It looks like Riley's wish has come true. Although you probably have to buy a few thousand metres at a time, minimum order. Probably the military still buys millions of metres of the stuff, for purposes we don't want to know about.
Patrick Sawyer

climber
Originally California now Ireland
May 23, 2008 - 08:50am PT
Yup, it was my first rope back in 1969 (actually it was my brother's rope, then mine) and right after we got it, the rope spoke to us. Honestly. It said: "Hi, my name is Stretch."


Bouncy, bouncy
PhilG

Trad climber
The Circuit, Tonasket WA
May 23, 2008 - 12:41pm PT
I'd like to add a story to the mix.
Goldline had a nasty habit of untieing, especially when we used a bowline ("the king of knots!"). This of course was before someone (Tom Frost?) introduced the figure 8 knot to tie in with. My brother Paul was doing one of his first 5.7 leads, a variation to the White Maiden's Walkway at Tahquitz. He looked down for a foothold and noticed his knot untied and the strand of rope slipping through his swami belt. Somehow he managed to hold on, stay calm, and retie his rope.
I can still remember the feel and beauty when we got our first brand new red perlon rope.
Chiloe

Trad climber
Lee, NH
May 23, 2008 - 01:02pm PT
My partner had that bowline-comes-untied experience in the middle of a lead on Tahquitz once. The rope actually fell off and hung from the protection below him. It was pretty tense as he solo-downclimbed, at a point several pitches off the deck, to get back to his rope.
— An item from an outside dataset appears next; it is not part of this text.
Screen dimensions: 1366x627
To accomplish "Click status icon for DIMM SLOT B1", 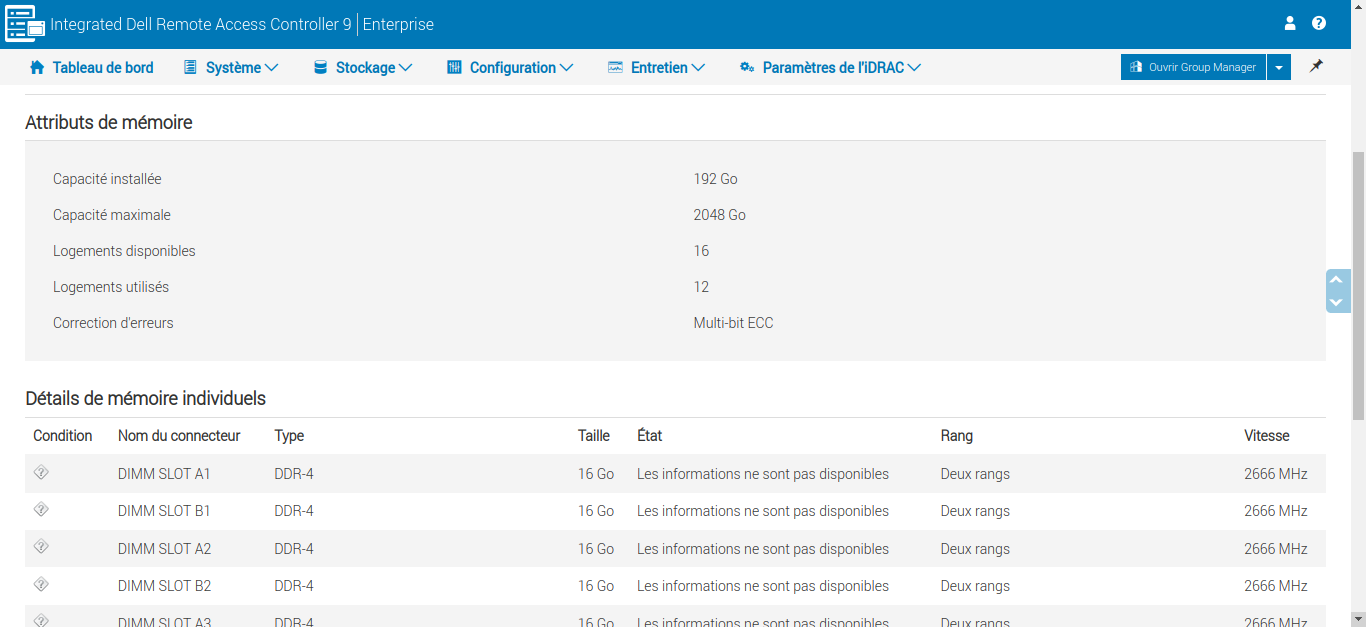I will click(41, 510).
This of course was before someone (Tom Frost?) introduced the figure 8 knot to tie in with.

I actually learned the "better way" from Tom Frost (late 1960s) -- but it wasn't a figure 8. Instead, he advised me to tie in with a rethreaded overhand knot, so that's what I did for years. Someone asked him whether it wasn't a problem that overhand knots became very tight when fallen on.

Tom answered, in his characteristically mild language,
"Well if I fall 40 feet and this knot saves my life, but then it's hard to untie, I won't be a bit sore about that."
Gilroy

Social climber
Boulderado
May 23, 2008 - 01:08pm PT
I believe it was this characteristic of goldline untieing itself that prompted us to learn to tie a "one-handed bowline" for just this situation.
healyje

Trad climber
Portland, Oregon
Jun 2, 2008 - 04:55pm PT
We climbed on goldline for several years. I don't recall it ever coming untied, mainly I remeber how much it stretched and how wacky twisted it got after rappeling on it.
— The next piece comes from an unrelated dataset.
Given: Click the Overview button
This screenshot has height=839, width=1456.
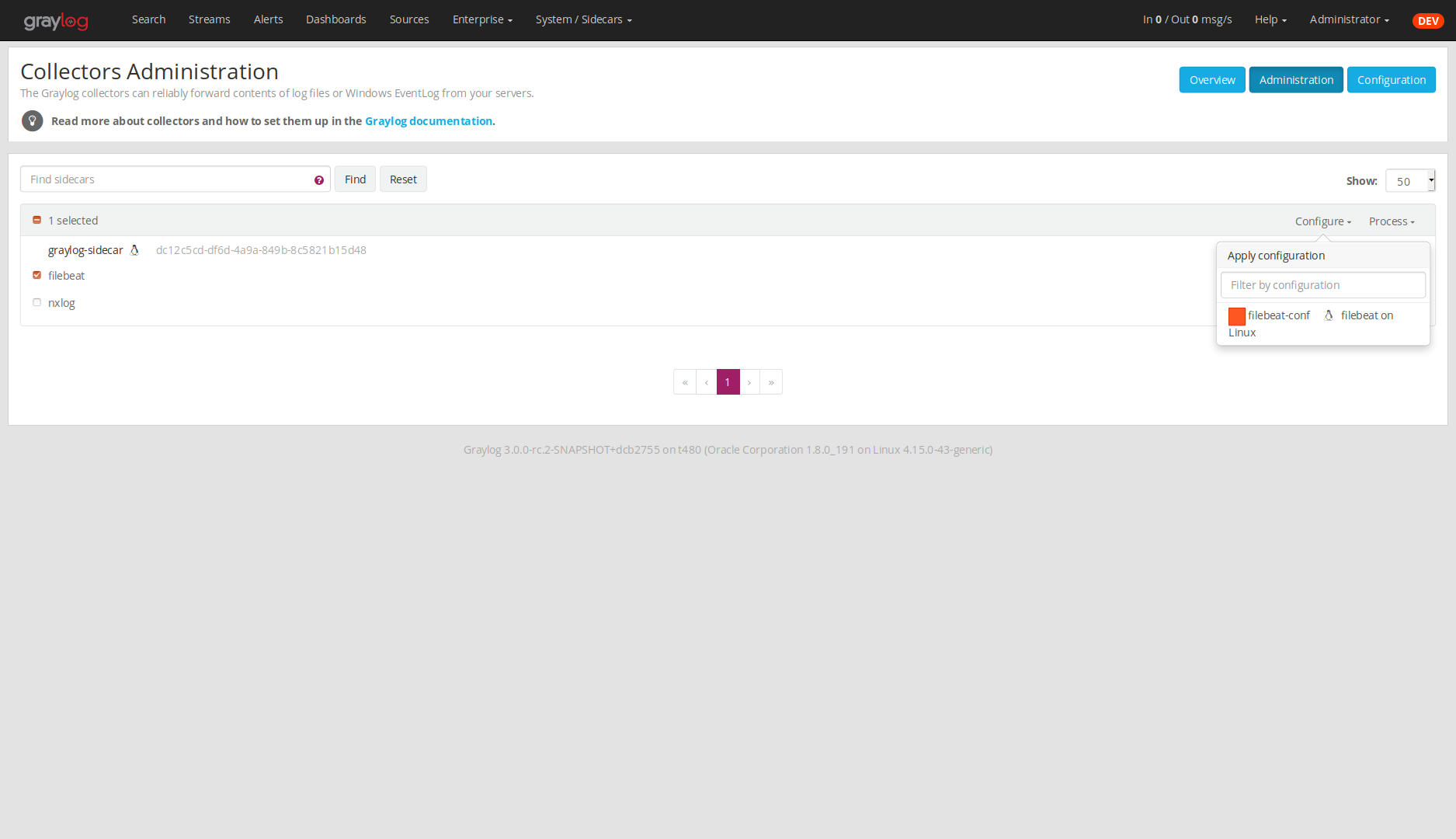Looking at the screenshot, I should point(1211,80).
We then switched to those yellow MSR ropes which we dubbed "MSR knot specials" because they turned in to a clusterf#ck of knots just looking at them wrong. They were braided all the way through, were yellow when we got them and - WTF!!! - no one ever told us about washing or 'heat treating' them! And I suspect no one from MSR ever told the guys at Shawnee Trails store either. Maybe that's why they sucked so bad for us hicks down in the hollows.

They also abraided real easy and made enormous puff balls wherever they were getting worn. We'd duct tape the puffs back down (we had a Tuck Tape duct tape factory on the strip in town) and would only pony up to replace them when they got real hard to pull through the biners.

But, hey, it was all good to us as we had no idea there might be something better until a trip out to Eldo and we saw the prevalence of kermantle ropes. A rope was a rope was a rope to us - we were far more critical of the quality of onces in bags than of anything sold by the foot.
Doug Buchanan

Mountain climber
Fairbanks Alaska
Jun 4, 2008 - 01:58pm PT
The Alaskan Alpine Club headquarters coil of goldline...


Used it often, but got one of those new MSR boat ropes that still works.

Doug
Splater

climber
Grey Matter
Jun 9, 2008 - 04:20pm PT
I took a mountaineering class at Olympic College in Bremerton, WA in 1982, led by Kent Heathershaw. We climbed Mt Rainier from Camp Hazard, Glacier Pk and some peaks in the Olympics.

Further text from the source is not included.